Instructions for the task: Set out the lines below as a Markdown table with the columns "Row" and "Line", numbering each row and omitting blank lines.

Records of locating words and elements
○ ○ ○
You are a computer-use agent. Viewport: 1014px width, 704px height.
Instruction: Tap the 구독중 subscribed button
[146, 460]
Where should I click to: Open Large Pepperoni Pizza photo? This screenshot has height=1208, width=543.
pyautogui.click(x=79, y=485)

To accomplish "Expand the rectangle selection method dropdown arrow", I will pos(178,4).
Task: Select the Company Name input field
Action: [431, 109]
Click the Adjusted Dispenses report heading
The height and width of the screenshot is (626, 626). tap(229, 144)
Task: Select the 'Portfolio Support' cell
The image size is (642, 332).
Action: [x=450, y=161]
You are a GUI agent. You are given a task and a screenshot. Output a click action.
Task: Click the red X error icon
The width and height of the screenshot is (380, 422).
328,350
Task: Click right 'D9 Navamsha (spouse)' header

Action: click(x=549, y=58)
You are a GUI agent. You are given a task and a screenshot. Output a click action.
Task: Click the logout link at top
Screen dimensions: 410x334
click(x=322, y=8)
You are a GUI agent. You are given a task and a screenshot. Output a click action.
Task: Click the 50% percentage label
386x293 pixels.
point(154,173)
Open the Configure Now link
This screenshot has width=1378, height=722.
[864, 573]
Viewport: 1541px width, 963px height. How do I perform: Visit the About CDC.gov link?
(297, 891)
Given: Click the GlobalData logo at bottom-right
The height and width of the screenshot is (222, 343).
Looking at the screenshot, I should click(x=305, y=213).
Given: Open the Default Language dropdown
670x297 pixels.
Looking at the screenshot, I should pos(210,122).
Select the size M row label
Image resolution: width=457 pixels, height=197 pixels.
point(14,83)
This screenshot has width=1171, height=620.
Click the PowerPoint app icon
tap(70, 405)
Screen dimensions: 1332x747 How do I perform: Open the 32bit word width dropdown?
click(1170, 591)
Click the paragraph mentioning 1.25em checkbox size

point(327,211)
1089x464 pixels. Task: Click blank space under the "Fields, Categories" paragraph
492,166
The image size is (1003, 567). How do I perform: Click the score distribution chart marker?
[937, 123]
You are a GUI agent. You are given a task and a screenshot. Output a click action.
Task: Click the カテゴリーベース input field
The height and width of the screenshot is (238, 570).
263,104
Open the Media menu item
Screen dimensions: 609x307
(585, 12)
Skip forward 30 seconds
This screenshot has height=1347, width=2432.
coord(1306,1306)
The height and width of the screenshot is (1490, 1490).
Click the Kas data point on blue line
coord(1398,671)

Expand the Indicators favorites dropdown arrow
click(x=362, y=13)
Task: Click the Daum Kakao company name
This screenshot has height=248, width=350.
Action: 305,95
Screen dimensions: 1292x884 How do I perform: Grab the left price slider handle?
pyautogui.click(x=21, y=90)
○ ○ ○
Written answer:
| Row | Line |
|---|---|
| 1 | You are a computer-use agent. Viewport: 1014px width, 704px height. |
| 2 | Instruction: Tap the 구독중 subscribed button |
| 3 | [146, 460] |
| 4 | Where should I click to: Open Large Pepperoni Pizza photo? This screenshot has height=1208, width=543. |
| 5 | pyautogui.click(x=79, y=485) |
| 6 | To accomplish "Expand the rectangle selection method dropdown arrow", I will pos(178,4). |
| 7 | Task: Select the Company Name input field |
| 8 | Action: [431, 109] |
| 9 | Click the Adjusted Dispenses report heading |
| 10 | The height and width of the screenshot is (626, 626). tap(229, 144) |
| 11 | Task: Select the 'Portfolio Support' cell |
| 12 | The image size is (642, 332). |
| 13 | Action: [x=450, y=161] |
| 14 | You are a GUI agent. You are given a task and a screenshot. Output a click action. |
| 15 | Task: Click the red X error icon |
| 16 | The width and height of the screenshot is (380, 422). |
| 17 | 328,350 |
| 18 | Task: Click right 'D9 Navamsha (spouse)' header |
| 19 | Action: click(x=549, y=58) |
| 20 | You are a GUI agent. You are given a task and a screenshot. Output a click action. |
| 21 | Task: Click the logout link at top |
| 22 | Screen dimensions: 410x334 |
| 23 | click(x=322, y=8) |
| 24 | You are a GUI agent. You are given a task and a screenshot. Output a click action. |
| 25 | Task: Click the 50% percentage label |
| 26 | 386x293 pixels. |
| 27 | point(154,173) |
| 28 | Open the Configure Now link |
| 29 | This screenshot has width=1378, height=722. |
| 30 | [864, 573] |
| 31 | Viewport: 1541px width, 963px height. How do I perform: Visit the About CDC.gov link? |
| 32 | (297, 891) |
| 33 | Given: Click the GlobalData logo at bottom-right |
| 34 | The height and width of the screenshot is (222, 343). |
| 35 | Looking at the screenshot, I should click(x=305, y=213). |
| 36 | Given: Open the Default Language dropdown |
| 37 | 670x297 pixels. |
| 38 | Looking at the screenshot, I should pos(210,122). |
| 39 | Select the size M row label |
| 40 | Image resolution: width=457 pixels, height=197 pixels. |
| 41 | point(14,83) |
| 42 | This screenshot has width=1171, height=620. |
| 43 | Click the PowerPoint app icon |
| 44 | tap(70, 405) |
| 45 | Screen dimensions: 1332x747 How do I perform: Open the 32bit word width dropdown? |
| 46 | click(1170, 591) |
| 47 | Click the paragraph mentioning 1.25em checkbox size |
| 48 | point(327,211) |
| 49 | 1089x464 pixels. Task: Click blank space under the "Fields, Categories" paragraph |
| 50 | 492,166 |
| 51 | The image size is (1003, 567). How do I perform: Click the score distribution chart marker? |
| 52 | [937, 123] |
| 53 | You are a GUI agent. You are given a task and a screenshot. Output a click action. |
| 54 | Task: Click the カテゴリーベース input field |
| 55 | The height and width of the screenshot is (238, 570). |
| 56 | 263,104 |
| 57 | Open the Media menu item |
| 58 | Screen dimensions: 609x307 |
| 59 | (585, 12) |
| 60 | Skip forward 30 seconds |
| 61 | This screenshot has height=1347, width=2432. |
| 62 | coord(1306,1306) |
| 63 | The height and width of the screenshot is (1490, 1490). |
| 64 | Click the Kas data point on blue line |
| 65 | coord(1398,671) |
| 66 | Expand the Indicators favorites dropdown arrow |
| 67 | click(x=362, y=13) |
| 68 | Task: Click the Daum Kakao company name |
| 69 | This screenshot has height=248, width=350. |
| 70 | Action: 305,95 |
| 71 | Screen dimensions: 1292x884 How do I perform: Grab the left price slider handle? |
| 72 | pyautogui.click(x=21, y=90) |